The basic idea when building the MCV stats is to not just record the
frequency of each combination of values, but also what I'm calling the
"base frequency" -- that is the frequency that that combination of
values would have if the columns were independent (i.e., the product
of each value's individual frequency).
The reasoning then, is that if we find an MCV entry matching the query
clauses, the difference (frequency - base_frequency) can be viewed as
a correction to be applied to the selectivity returned by
clauselist_selectivity_simple(). If all possible values were covered
by matching MCV entries, the sum of the base frequencies of the
matching MCV entries would approximately cancel out with the simple
selectivity, and only the MCV frequencies would be left (ignoring
second order effects arising from the fact that
clauselist_selectivity_simple() doesn't just sum up disjoint
possibilities). For partial matches, it will use what multivariate
stats are available to improve upon the simple selectivity.
I wondered about just storing the difference (frequency -
base_frequency) in the stats, but it's actually useful to have both
values, because then the total of all the MCV frequencies can be used
to set an upper bound on the non-MCV part.
The advantage of this approach is that it is very simple, and in
theory ought to be reasonably applicable to arbitrary combinations of
clauses. Also, it naturally falls back to the univariate-based
estimate when there are no matching MCV entries. In fact, even when
there are no matching MCV entries, it can still improve upon the
univariate estimate by capping it to 1-total_mcv_sel.
I tested it with the same data posted previously and a few simple
queries, and the initial results are quite encouraging. Where the
previous patch sometimes gave noticeable over- or under-estimates,
this patch generally did better:
Query Actual rows Est (HEAD) Est (24 Jun patch) Est (new patch)
Q1 50000 12625 48631 49308
Q2 40000 9375 40739 38710
Q3 90000 21644 172688 88018
Q4 140000 52048 267528 138228
Q5 140000 52978 267528 138228
Q6 140000 52050 267528 138228
Q7 829942 777806 149886 822788
Q8 749942 748302 692686 747922
Q9 15000 40989 27595 14131
Q10 15997 49853 27595 23121
Q1: a=1 and b=1
Q2: a=1 and b=2
Q3: a=1 and (b=1 or b=2)
Q4: (a=1 or a=2) and (b=1 or b=2)
Q5: (a=1 or a=2) and (b<=2)
Q6: (a=1 or a=2 or a=4) and (b=1 or b=2)
Q7: (a=1 or a=2) and not (b=2)
Q8: (a=1 or a=2) and not (b=1 or b=2)
Q9: a=3 and b>0 and b<3
Q10: a=3 and b>0 and b<1000
Interesting idea, and the improvements certainly seem encouraging.

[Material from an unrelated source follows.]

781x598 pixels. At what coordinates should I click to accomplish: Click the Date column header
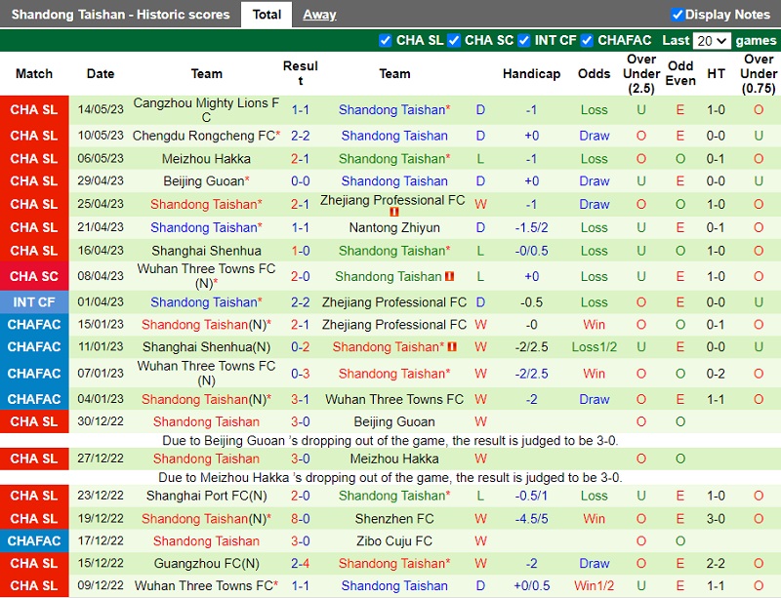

I wonder what a counter-example would look like - I think the MCV and
non-MCV parts would have to behave very differently (one perfectly
dependent, the other perfectly independent). But that does seem very
likely, and even if it was there's not much we can do about such cases.
I've not tried anything with histograms. Possibly the histograms could
be used as-is, to replace the non-MCV part (other_sel). Or, a similar
approach could be used, recording the base frequency of each histogram
bucket, and then using that to refine the other_sel estimate. Either
way, I think it would be necessary to exclude equality clauses from
the histograms, otherwise MCVs might end up being double-counted.
I do have an idea about histograms. I didn't have time to hack on it
yet, but I think it could work in combination with your MCV algorithm.
Essentially there are two related issues with histograms:
1) equality conditions
Histograms work nicely with inequalities, not that well for equalities.
For equality clauses, we can estimate the selectivity as 1/ndistinct,
similarly to what we do in 1-D cases (we can use ndistinct coefficients
if we have them, and MCV tracking the common combinations).
If there are both equalities and inequalities, we can then use the
equality clauses merely as condition (to limit the set of buckets), and
evaluate the inequalities for those buckets only. Essentially compute
P(equals + inequals) = P(equals) * P(inequals | equals)
IMHO that should help with estimating selectivity of equality clauses.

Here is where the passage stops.